WHAT THIS TASK INVOLVES — Please give the number of lines in the material below that contain "computer", and provide nothing besides that number.

MATERIAL SHOWN —
============

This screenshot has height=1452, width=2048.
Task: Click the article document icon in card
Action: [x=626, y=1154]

============

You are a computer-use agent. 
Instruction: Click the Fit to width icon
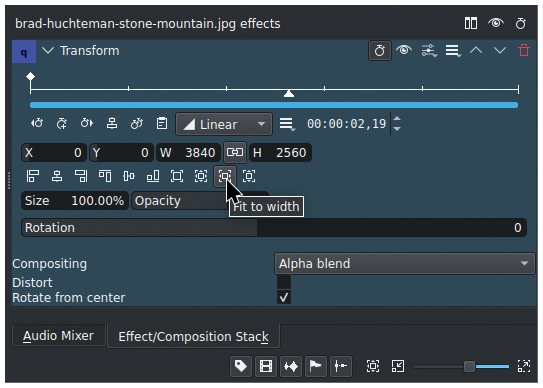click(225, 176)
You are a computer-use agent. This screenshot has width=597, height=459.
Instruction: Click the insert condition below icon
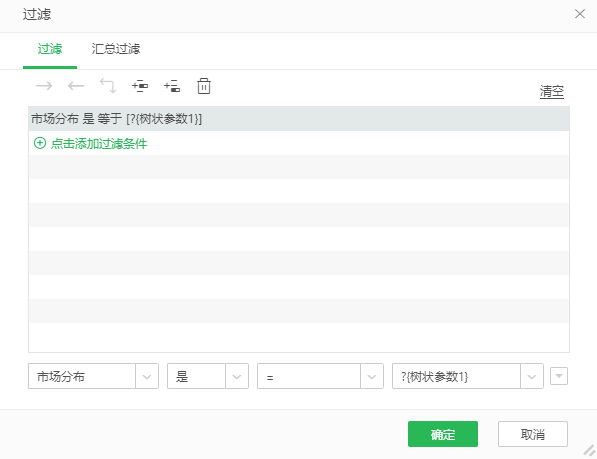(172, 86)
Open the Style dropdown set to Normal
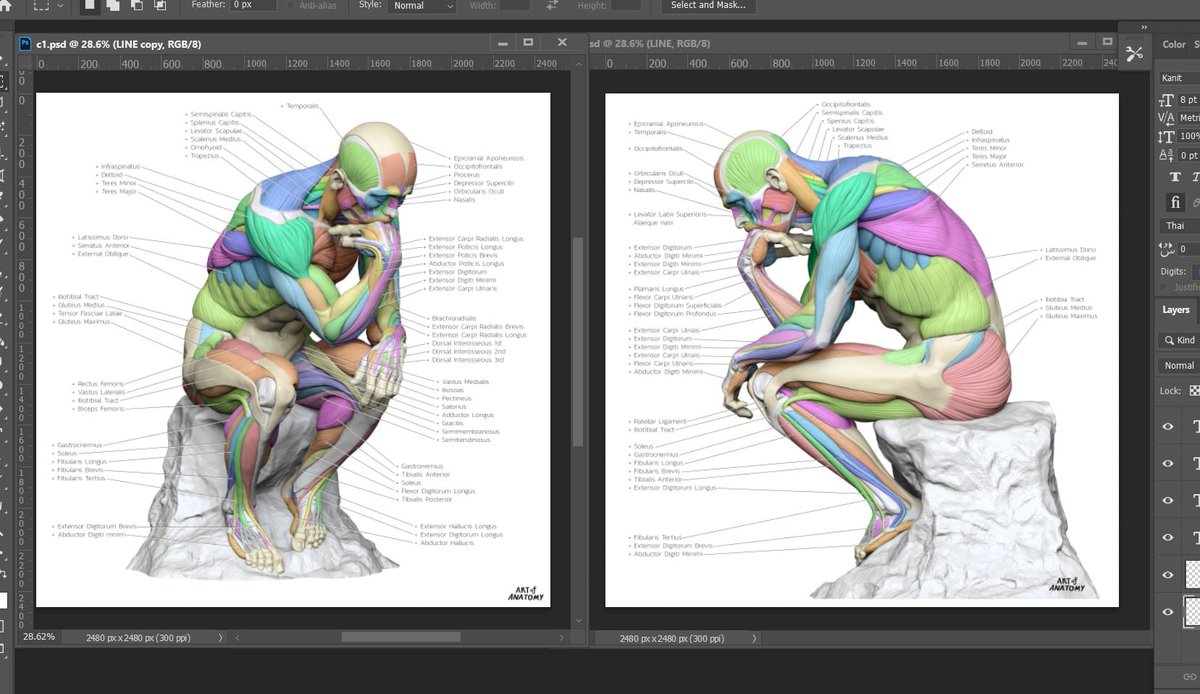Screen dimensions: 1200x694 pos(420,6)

============

SOLUTION — 2